Siamo in una direzione che va in senso radicalmente contrario alla democrazia come strumento che libera lo spazio per l’unicità e per la concretezza. E vi è sicuramente un continuum, una connessione tra democrazia astrattiva e procedurale, cultura patriarcale e dispositivi securitari. Qui torna, attualissima, la riflessione di Foucault. In questo contesto, siamo nella necessità di dover difendere il principio di autodeterminazione nei confronti di un nuovo, potentissimo autoritarismo. Ma è altrettanto importante sottolineare, io credo, pur ripeto in questo contesto di necessaria difesa del principio, che l’autodeterminazione non può essere intesa come autodeterminazione dell’individuo astratto, e, dunque, come "perfetta" autodeterminazione. Non si può, cioè, rimuovere l’essere costitutivamente in relazione dei soggetti, la fragilità dei corpi, l’esposizione e la relazione con l’altro nella malattia. Vi è una diversità radicale tra una declinazione astratta del principio di autodeterminazione e una declinazione che assume come fondativa la relazione. Una dimensione, purtroppo, che rischia di essere rimossa anche nel dibattito sorto a partire dal caso di Eluana Englaro.
Anche in questo dibattito, cioè, vedi il rischio di una rimozione della singolarità in relazione?
Ci sono situazioni in cui la decisione è presa dalle persone concretamente in relazione con il malato, gli stretti familiari o i medici che sono in contatto con questo corpo. Sono, a mio avviso, situazioni concrete non sottoponibili, indisponibili alla normazione. C’è, da questo punto di vista, una ingerenza del diritto. E’una contraddizione ancora da pensare. Ma vorrei dire che anche da "sinistra" o da una "posizione democratica avanzata" non possiamo affidarci totalmente a un principio astratto di autodeterminazione. Bisogna pensare concretamente che questo tipo di situazione sia indisponibile alla normazione. La legge, come diceva Platone, è generica. Noi, anche "da sinistra", non possiamo rimuovere quel contingente che la legge non può contemplare.

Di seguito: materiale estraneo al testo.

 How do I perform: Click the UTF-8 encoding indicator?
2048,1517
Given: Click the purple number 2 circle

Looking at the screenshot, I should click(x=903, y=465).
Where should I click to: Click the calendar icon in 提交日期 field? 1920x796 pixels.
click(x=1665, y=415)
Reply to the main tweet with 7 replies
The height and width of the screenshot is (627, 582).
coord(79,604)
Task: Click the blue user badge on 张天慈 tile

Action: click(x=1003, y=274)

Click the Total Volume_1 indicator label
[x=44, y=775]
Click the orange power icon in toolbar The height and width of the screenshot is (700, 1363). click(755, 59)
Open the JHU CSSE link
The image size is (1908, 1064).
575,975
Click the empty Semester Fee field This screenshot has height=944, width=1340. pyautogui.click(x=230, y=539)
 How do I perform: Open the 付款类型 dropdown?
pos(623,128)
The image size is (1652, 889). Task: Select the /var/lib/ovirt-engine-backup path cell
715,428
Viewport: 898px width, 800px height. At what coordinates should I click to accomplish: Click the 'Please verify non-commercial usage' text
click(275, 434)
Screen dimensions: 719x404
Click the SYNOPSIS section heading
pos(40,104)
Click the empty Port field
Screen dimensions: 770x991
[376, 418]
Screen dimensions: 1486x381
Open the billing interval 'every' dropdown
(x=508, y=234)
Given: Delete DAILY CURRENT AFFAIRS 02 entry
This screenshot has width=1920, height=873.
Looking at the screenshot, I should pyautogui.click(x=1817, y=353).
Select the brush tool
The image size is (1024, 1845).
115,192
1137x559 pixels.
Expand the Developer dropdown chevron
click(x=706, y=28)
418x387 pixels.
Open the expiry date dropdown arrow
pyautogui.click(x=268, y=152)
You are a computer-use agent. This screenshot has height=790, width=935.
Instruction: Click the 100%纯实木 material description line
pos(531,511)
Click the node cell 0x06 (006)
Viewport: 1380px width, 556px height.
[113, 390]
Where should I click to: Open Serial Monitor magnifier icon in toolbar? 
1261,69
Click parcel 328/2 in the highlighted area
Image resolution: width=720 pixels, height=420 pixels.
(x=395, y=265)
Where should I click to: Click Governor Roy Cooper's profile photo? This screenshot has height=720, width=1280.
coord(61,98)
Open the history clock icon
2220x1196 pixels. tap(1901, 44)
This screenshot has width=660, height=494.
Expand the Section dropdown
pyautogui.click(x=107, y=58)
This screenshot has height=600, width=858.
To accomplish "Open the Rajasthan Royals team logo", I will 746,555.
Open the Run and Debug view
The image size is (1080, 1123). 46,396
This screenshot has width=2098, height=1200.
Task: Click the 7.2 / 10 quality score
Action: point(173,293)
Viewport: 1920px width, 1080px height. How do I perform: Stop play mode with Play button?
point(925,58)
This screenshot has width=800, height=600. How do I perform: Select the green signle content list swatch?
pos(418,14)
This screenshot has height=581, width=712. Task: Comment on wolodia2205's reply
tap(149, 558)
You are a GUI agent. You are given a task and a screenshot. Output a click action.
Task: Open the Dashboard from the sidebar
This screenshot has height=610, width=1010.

Da ultimo, la critica femminista al paradigma inclusivo della cittadinanza è strettamente connessa alla critica del paradigma lavoristico, anch’esso un paradigma astrattivo che non riconosce, ad esempio, il lavoro riproduttivo. Pensando ai processi di precarizzazione o, da ultimo allo innalzamento dell’età pensionabile, verrebbe da dire che anche qui lavora una potente rimozione..
A proposito dell’innalzamento dell’età pensionabile vorrei dire che mi sembra davvero inaccettabile che si prenda questa decisione di far pagar la crisi alle donne. Davvero, poca fantasia. Peraltro, non si tiene invece conto che socialmente la differenza sessuale ha un impatto sempre più rilevante. L’allungamento della vita, l’invecchiamento della popolazione, fanno sì che sulle donne ricada in misura sempre più rilevante il lavoro di cura dell’assistenza agli anziani. Come si può parlare di parificazione dell’età pensionabile senza un’effettiva parificazione anche nella redistribuzione del lavoro di cura? Una parificazione, questa, che richiede spesa, intervento sul welfare. Ancora una volta, peraltro, agisce proprio quel paradigma lavoristico, che concepisce il lavoro come lavoro produttivo salariato e che ignora il lavoro di cura. Esso non è solo un’istanza etica, ma ha dei grandissimi costi sociali.